## WRITTEN PROBLEM
Copy the data from the start through the line containing "(x=95, y=278)", swapping "Instruction" for "Goal" and leaving everything else unchanged.
┏━━
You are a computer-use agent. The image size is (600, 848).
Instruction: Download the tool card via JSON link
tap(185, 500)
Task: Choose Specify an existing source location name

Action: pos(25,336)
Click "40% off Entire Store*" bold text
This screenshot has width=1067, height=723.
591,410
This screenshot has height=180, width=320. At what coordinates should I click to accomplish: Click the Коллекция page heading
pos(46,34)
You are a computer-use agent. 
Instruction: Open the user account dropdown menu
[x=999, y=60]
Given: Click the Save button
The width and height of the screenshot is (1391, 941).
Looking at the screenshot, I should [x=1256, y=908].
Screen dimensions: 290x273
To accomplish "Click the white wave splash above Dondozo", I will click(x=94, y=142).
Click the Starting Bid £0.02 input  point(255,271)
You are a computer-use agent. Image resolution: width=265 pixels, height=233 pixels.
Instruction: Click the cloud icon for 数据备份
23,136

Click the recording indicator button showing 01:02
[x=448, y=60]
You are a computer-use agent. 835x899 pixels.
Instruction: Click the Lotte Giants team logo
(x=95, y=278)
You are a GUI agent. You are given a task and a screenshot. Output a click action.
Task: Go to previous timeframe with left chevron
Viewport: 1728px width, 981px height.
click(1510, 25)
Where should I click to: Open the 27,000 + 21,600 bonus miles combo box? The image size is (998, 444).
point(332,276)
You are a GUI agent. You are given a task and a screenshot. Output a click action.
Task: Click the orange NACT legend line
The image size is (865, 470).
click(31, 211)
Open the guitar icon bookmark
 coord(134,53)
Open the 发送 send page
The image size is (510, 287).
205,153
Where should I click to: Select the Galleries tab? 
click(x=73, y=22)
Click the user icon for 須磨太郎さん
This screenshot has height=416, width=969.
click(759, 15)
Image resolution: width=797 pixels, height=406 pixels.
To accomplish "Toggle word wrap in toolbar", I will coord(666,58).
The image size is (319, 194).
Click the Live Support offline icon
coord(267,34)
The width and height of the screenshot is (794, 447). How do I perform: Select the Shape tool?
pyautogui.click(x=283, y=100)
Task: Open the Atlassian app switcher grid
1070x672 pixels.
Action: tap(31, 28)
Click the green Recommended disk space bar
┗━━
## FINAL RESULT
You are a computer-use agent. The image size is (600, 848).
Goal: Download the tool card via JSON link
tap(185, 500)
Task: Choose Specify an existing source location name

Action: pos(25,336)
Click "40% off Entire Store*" bold text
This screenshot has width=1067, height=723.
591,410
This screenshot has height=180, width=320. At what coordinates should I click to accomplish: Click the Коллекция page heading
pos(46,34)
You are a computer-use agent. 
Goal: Open the user account dropdown menu
[x=999, y=60]
Given: Click the Save button
The width and height of the screenshot is (1391, 941).
Looking at the screenshot, I should [x=1256, y=908].
Screen dimensions: 290x273
To accomplish "Click the white wave splash above Dondozo", I will click(x=94, y=142).
Click the Starting Bid £0.02 input  point(255,271)
You are a computer-use agent. Image resolution: width=265 pixels, height=233 pixels.
Goal: Click the cloud icon for 数据备份
23,136

Click the recording indicator button showing 01:02
[x=448, y=60]
You are a computer-use agent. 835x899 pixels.
Goal: Click the Lotte Giants team logo
(x=95, y=278)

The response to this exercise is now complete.